While the conclusions of this meta-analysis are interesting, says Jeffrey B. Blumberg, PhD, director of Tufts HNRCA Antioxidants Research Laboratory, it is important to keep in mind that there are marked variations within the practices of conventional and organic agriculture and naturally wide ranges in the antioxidant content within and between varieties of the same plant species. Importantly, these results should not suggest that choosing organic produce means you can eat fewer fruits and vegetables!

A FRESH LOOK: Results of the study, funded in part by a British charity that supports organic farming, differ from 2012 Stanford research that found only insignificant differences between organic and conventional produce. That study also found higher pesticide residues in conventional crops, but noted that even those levels remained below safety limits.

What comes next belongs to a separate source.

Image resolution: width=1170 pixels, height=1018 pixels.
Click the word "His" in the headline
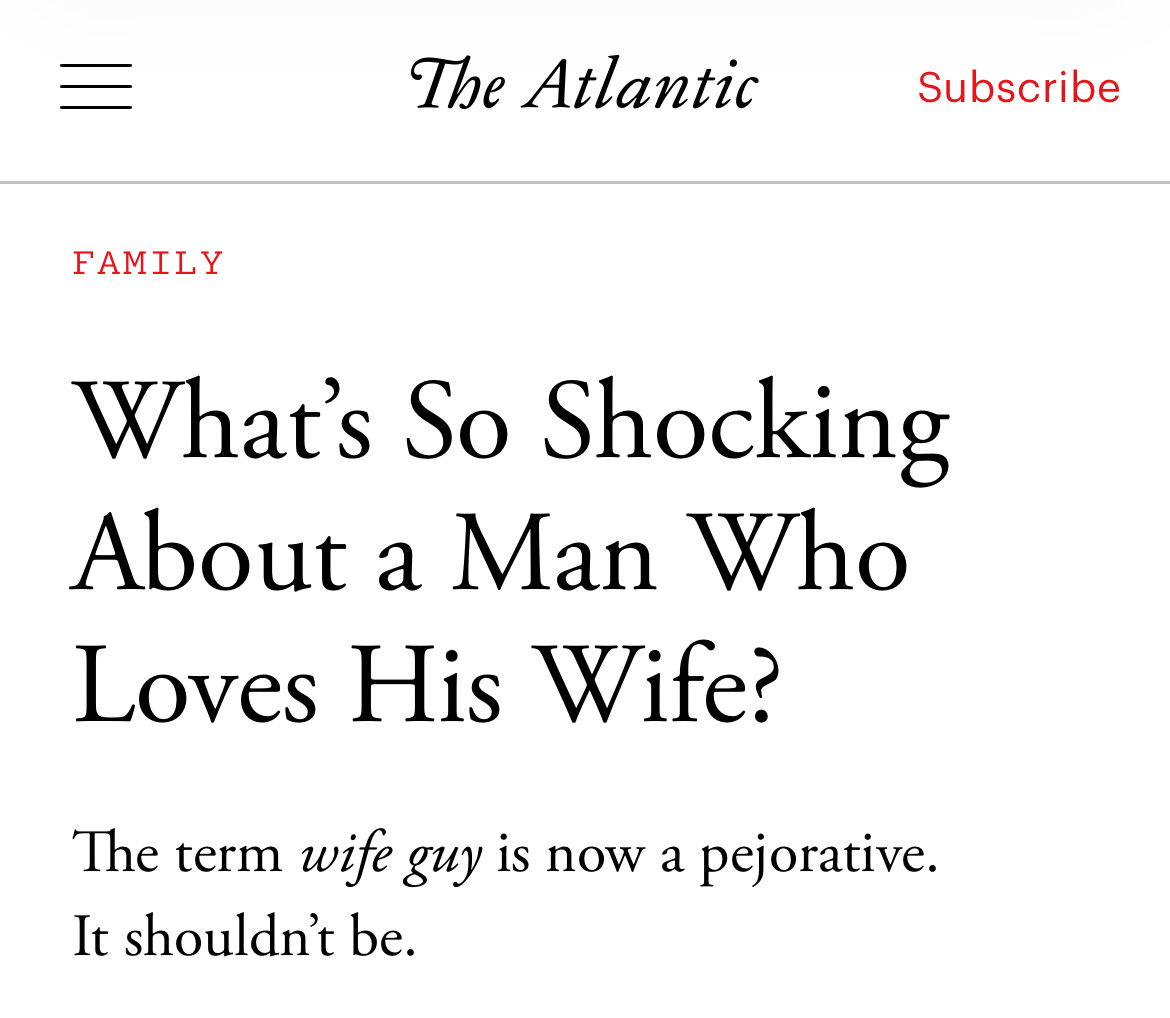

Researchers in the latest study said they found the quality and reliability of comparison studies has greatly improved in recent years, leading to the discovery of significant nutritional and food safety differences not detected in earlier studies. Most of the data looked at crops grown in the same area on similar soils. This approach reduces other possible sources of variation in nutritional and safety parameters.

It is worth noting, Blumberg cautions, that this study was of putative nutritional benefits and not of health benefits.

FARMING FACTORS: The scientists speculated that those nutritional benefits might be connected to the way organic crops are produced. A plant on a conventionally managed field will typically have access to high levels of synthetic nitrogen and will marshal the extra resources into producing sugars and starches. As a result, they suggested, the harvested portion of the plant could contain lower concentrations of other nutrients, including antioxidants. Also, without the synthetic chemical pesticides applied on conventional crops, organic plants might produce more phenols and polyphenols to defend against pest attacks.

The researchers also found pesticide residues were three to four times more likely in conventional foods than organic ones, and in much higher quantities-though not above EPA safety limits. Conventional crops also had roughly twice as much cadmium, a toxic heavy metal contaminant, as organic crops.